From: Jukka K. Korpela (jkorpela@cs.tut.fi)
Date: Mon Mar 14 2005 - 11:32:29 CST
On Mon, 14 Mar 2005, Philippe Verdy wrote:
> I have just seen in the CLDR repository a reference to the 2-letter code
> "sh" used as an alias for the Serbian language with the Latin variant.
The code "sh" was assigned to Serbo-Croatian. It was deprecated
2000-02-18 in favor of the codes "sr" for Serbian, "hr" for Croatian.
I suppose the political issues behind this are widely known.
As far as I can see, "sh" was a code for Serbo-Croatian irrespective of
the writing system (script).
> According to ISO-639-1, "sh" does not seem assigned, but it may be still an
> interesting code for software localization purpose, because using "hr"
> (Croatian) for handling the Serbian vocabulary which shares the same Latin
> script does not seem appropriate, and using "sr" is already needed for
> localizing software to traditional Serbian Cyrillic.
For new data, "hr" and "sr" are to be used, and they indicate language
forms, not necessarily implying a writing system.
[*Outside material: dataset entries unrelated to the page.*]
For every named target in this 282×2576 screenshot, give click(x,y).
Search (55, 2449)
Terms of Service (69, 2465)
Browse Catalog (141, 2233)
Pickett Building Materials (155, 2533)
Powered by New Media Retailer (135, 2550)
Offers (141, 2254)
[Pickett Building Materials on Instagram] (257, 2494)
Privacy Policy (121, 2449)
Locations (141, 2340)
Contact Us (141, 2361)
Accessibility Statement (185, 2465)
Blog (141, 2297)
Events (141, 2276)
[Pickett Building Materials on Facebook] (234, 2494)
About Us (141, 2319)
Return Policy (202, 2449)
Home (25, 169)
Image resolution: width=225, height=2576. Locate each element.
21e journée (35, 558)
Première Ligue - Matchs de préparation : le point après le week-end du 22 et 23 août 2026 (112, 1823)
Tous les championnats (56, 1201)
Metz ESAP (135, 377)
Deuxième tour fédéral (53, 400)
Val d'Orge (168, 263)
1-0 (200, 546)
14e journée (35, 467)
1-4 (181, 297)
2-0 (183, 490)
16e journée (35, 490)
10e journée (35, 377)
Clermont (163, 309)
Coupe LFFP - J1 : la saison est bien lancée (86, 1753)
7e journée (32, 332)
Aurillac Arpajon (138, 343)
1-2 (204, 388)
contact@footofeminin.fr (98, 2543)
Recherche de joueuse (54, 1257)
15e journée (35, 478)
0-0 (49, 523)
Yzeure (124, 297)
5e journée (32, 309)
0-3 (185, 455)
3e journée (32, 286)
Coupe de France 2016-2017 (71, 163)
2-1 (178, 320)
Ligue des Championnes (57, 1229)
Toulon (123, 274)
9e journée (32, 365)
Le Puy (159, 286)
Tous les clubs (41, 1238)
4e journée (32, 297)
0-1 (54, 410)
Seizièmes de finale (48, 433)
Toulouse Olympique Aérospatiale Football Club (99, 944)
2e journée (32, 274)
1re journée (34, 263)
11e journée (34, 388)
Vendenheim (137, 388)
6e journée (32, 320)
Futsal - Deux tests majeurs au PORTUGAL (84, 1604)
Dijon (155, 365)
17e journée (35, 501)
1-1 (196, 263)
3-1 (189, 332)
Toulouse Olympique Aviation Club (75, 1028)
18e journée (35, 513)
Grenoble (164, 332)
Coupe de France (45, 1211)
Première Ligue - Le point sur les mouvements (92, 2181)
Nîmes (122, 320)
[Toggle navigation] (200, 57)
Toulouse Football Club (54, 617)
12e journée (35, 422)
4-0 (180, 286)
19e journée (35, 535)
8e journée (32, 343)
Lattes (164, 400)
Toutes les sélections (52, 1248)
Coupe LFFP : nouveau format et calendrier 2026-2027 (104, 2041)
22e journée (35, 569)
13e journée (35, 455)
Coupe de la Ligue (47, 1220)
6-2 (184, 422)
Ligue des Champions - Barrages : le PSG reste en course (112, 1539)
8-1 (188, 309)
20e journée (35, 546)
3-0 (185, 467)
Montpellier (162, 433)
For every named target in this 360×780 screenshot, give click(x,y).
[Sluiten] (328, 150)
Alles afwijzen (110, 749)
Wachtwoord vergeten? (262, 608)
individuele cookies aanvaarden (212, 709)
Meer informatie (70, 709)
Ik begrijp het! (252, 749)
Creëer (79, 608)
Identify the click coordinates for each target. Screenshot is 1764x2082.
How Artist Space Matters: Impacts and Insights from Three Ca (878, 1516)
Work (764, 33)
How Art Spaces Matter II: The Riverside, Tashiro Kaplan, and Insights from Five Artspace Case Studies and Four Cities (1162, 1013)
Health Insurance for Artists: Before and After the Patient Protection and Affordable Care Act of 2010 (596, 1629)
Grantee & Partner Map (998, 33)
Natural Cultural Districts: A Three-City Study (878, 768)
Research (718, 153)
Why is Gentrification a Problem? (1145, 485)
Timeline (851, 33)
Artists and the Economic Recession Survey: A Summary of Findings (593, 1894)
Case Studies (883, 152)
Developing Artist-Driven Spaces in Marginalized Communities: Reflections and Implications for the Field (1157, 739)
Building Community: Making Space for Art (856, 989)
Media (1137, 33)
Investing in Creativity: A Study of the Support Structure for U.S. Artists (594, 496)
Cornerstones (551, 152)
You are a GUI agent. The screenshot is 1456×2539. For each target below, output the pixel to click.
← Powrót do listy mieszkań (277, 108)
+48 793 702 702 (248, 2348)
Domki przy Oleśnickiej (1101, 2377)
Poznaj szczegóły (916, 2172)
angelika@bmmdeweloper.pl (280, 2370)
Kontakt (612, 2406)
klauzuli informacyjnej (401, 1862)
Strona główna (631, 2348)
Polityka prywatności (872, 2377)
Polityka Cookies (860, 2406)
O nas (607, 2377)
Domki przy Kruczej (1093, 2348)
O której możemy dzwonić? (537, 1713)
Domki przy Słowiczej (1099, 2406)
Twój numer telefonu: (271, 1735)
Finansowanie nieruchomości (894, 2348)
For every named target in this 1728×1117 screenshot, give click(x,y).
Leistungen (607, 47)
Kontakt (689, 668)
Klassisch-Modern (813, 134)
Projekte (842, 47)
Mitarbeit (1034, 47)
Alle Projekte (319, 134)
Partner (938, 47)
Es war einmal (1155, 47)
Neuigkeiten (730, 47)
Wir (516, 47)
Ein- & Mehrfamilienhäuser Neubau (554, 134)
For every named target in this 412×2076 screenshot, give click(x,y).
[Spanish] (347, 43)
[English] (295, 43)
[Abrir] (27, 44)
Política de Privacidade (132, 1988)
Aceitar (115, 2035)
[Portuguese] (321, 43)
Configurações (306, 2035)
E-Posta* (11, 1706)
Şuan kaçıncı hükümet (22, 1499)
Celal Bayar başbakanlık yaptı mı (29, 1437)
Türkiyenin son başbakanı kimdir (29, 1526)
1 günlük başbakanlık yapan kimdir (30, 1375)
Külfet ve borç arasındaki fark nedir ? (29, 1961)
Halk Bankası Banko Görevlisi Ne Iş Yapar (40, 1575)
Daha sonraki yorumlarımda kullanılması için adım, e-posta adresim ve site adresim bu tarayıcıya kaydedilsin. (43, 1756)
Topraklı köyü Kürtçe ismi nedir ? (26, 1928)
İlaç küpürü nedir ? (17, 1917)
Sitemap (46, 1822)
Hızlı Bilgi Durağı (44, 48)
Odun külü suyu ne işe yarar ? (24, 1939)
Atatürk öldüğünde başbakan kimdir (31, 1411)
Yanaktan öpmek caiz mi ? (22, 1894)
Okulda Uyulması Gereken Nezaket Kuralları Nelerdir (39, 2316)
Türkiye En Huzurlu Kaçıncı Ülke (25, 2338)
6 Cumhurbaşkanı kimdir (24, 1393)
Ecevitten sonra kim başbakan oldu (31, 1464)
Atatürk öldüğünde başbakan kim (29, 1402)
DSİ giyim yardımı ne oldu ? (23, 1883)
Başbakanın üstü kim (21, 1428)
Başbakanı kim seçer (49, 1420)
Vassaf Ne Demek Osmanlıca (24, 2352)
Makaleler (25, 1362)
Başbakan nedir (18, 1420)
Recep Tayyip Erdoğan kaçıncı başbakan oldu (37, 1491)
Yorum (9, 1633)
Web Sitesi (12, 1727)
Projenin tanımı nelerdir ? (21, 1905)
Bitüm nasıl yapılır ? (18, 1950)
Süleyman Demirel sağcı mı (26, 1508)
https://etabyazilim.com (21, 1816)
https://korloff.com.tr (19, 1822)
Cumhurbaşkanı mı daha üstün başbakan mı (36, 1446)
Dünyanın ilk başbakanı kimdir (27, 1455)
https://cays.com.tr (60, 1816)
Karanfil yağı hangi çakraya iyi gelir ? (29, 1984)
When Serbian is written
in Latin letters, then the script can be specified separately, instead of
encoding it into the primary language code.
> So, what is the status of this "sh" language code? Is that just used in
> CLDR?
I'm afraid it might be removed from CLDR data as well. That would be a
mistake however. I think that the code, no matter how deprecated for new
data, should be recognized in legacy data, and possibly rendered using a
localized string, such as "Serbo-Croatian". Continuity is important, even
for codes that might be regarded as deprecated, obsolete, and incorrect.
For example, if a bibliographic entry in a library data base contains
information that says that some book or other document has code "sh"
assigned to it, this fact should be recognized even if we think that "sh"
should never be used for any data. It _has_ actually been used, and for
all that we might know, we might be unable to decide whether "sr" or "hr"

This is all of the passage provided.